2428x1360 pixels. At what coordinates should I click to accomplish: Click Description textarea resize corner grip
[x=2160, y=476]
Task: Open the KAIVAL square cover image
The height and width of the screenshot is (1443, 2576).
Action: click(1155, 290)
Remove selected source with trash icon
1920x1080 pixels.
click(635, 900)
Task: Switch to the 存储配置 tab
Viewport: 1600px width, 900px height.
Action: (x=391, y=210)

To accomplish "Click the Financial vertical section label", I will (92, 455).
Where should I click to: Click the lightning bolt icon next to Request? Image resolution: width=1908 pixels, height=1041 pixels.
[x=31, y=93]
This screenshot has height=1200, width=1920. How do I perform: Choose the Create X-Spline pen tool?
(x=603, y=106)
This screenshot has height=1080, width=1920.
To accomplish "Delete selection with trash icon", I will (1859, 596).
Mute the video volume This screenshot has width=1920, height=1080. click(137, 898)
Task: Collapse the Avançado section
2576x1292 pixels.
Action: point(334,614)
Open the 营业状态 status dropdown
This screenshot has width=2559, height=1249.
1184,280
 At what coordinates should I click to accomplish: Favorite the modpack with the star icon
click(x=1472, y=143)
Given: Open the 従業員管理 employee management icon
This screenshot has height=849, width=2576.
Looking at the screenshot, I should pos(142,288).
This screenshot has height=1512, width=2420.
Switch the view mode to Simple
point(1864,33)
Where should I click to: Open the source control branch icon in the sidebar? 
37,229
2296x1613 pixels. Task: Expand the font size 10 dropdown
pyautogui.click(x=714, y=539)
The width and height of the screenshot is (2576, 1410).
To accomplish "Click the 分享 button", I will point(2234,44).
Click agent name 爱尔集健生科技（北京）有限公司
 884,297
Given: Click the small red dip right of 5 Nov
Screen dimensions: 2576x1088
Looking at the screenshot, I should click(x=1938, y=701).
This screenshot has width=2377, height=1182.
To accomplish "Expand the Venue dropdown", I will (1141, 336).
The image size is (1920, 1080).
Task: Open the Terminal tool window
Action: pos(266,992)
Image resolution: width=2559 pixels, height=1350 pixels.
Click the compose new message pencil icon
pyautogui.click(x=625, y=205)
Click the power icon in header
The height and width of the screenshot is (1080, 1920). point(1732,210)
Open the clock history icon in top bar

^^^^^^^^

Task to complete ::
Filter the entries and keep only the lines holding "Given".

Finished task ::
Given: Open the 従業員管理 employee management icon
Given: Click the small red dip right of 5 Nov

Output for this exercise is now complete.